Where other players would often get you killed in “Friday” or other asym titles by luring the killer to your location, “Killer Klowns” takes the strength-in-numbers approach in nearly every scenario I’ve encountered. If you run into two or more humans as a Klown, you had better be careful; there’s a good chance they’ll stab you to death. If you’re a human and you see two or three Klowns headed your way, the only move is to hightail it in the opposite direction. They may not scare you, but they are a death sentence.

If you’ve ever felt annoyed by the guesswork involved in fighting Jason (or another powerful killer), you might be relieved to hear that the weapon durability is always clearly communicated on-screen in “Klowns.” Every wrench, knife, or baseball bat has a set number of uses, and the meter even changes color to show how much each item has been depleted. So you’ll almost always know whether it makes sense to swap for something new or keep what you have. Special items like a compass (which shows you where the exits are), food and drink, keys and keycards, and an airhorn (for stunning the Klowns) round out the wide range of items you can find as you loot every box and drawer in Crescent Cove.

And this is a charming little world, for what it’s worth. I didn’t see the film till after I’d spent a significant number of hours with the game, and I find myself warming to the “Killer Klowns” milieu more and more with every match. Its colorful, campy, ridiculous amusement park is the ideal setting for this type of game. In the movie, the Klowns come down from outer space in a craft disguised as a circus tent. They can murder people with shadow puppets and hide in pizza boxes; they fire weapons that shoot popcorn and cotton candy. Every kill in the film operates on the kind of cartoon logic that governs the exploits of Wile E. Coyote.

I was braced for disappointment. I didn’t expect to be charmed or wowed by a game starring murderous clowns. But this is a polished, smartly designed experience that iterates on the asymmetrical-horror formula in some impressive ways. It leaves room for improvement — the inputs for opening and locking doors, for example, are needlessly complicated and unwieldy compared to the tap-or-hold scheme in “Friday.” And I’m sure the Klowns’ weapons will get reworked as players uncover different meta builds and weed out the worst of the loadout options. But there’s plenty to unlock as you progress and level up, and your individual performance and participation matters more than a simple win-or-lose outcome. You earn experience points for every cabinet you search, every blow you land on an opponent, every cocoon you hang, every repair you make to the various escape routes. The Klowns have ample opportunity to sabotage their prey using the cotton-candy substance their rayguns fire; you can gum up machinery, barricade exits, coat the boat’s motor, and so on.

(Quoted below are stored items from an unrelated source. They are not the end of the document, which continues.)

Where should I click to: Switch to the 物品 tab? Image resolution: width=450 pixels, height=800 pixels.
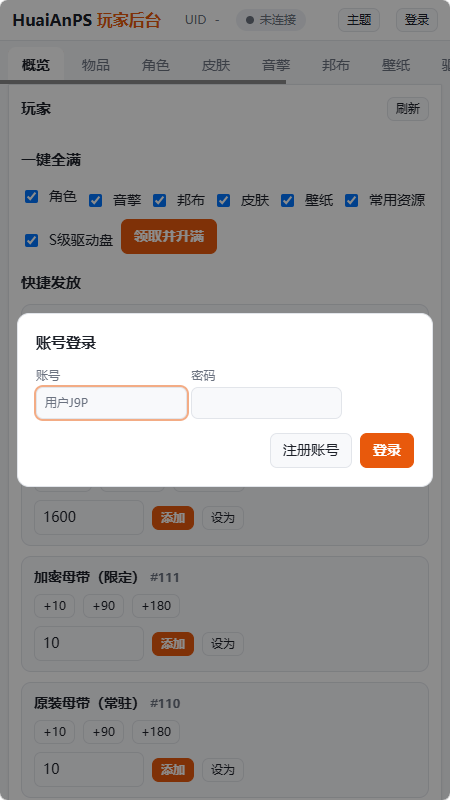coord(95,65)
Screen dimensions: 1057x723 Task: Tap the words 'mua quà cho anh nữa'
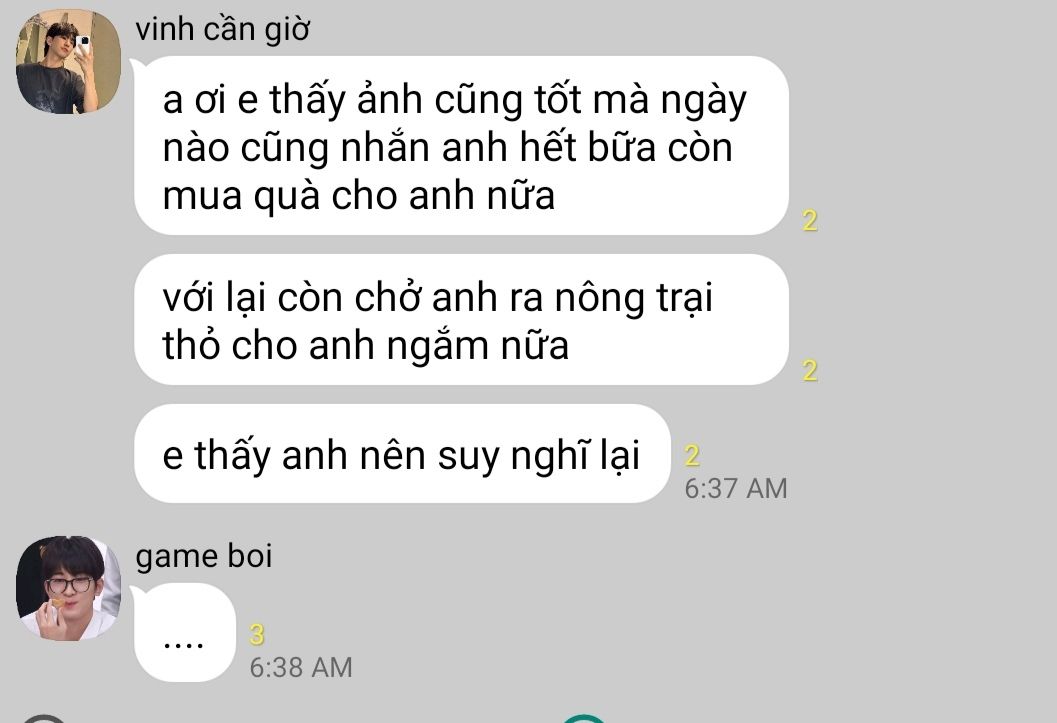click(359, 196)
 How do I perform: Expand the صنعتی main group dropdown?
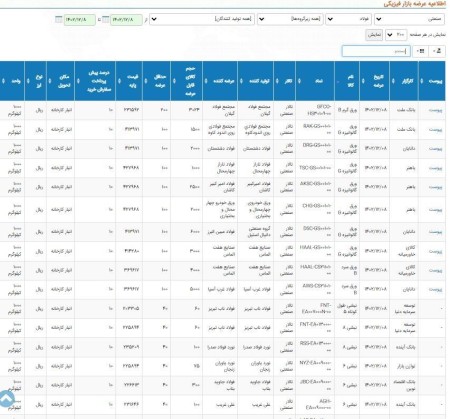pos(410,19)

I can’t wait to see what happens when all the streamers, and the folks in my old “Friday the 13th” crew, get to try their hand at this lovingly rendered, neon-soaked arena. There’s always the matter of what the larger culture makes of it, not to mention the etiquette that develops among a small group of friends. It’s great that the game decides who’ll be human and who’ll be a killer at the start of each match, so everyone gets a turn in the clown shoes. IllFonic looks to have a real winner here.

The Publisher provided a review copy of this game. It will be released for Steam on June 4th.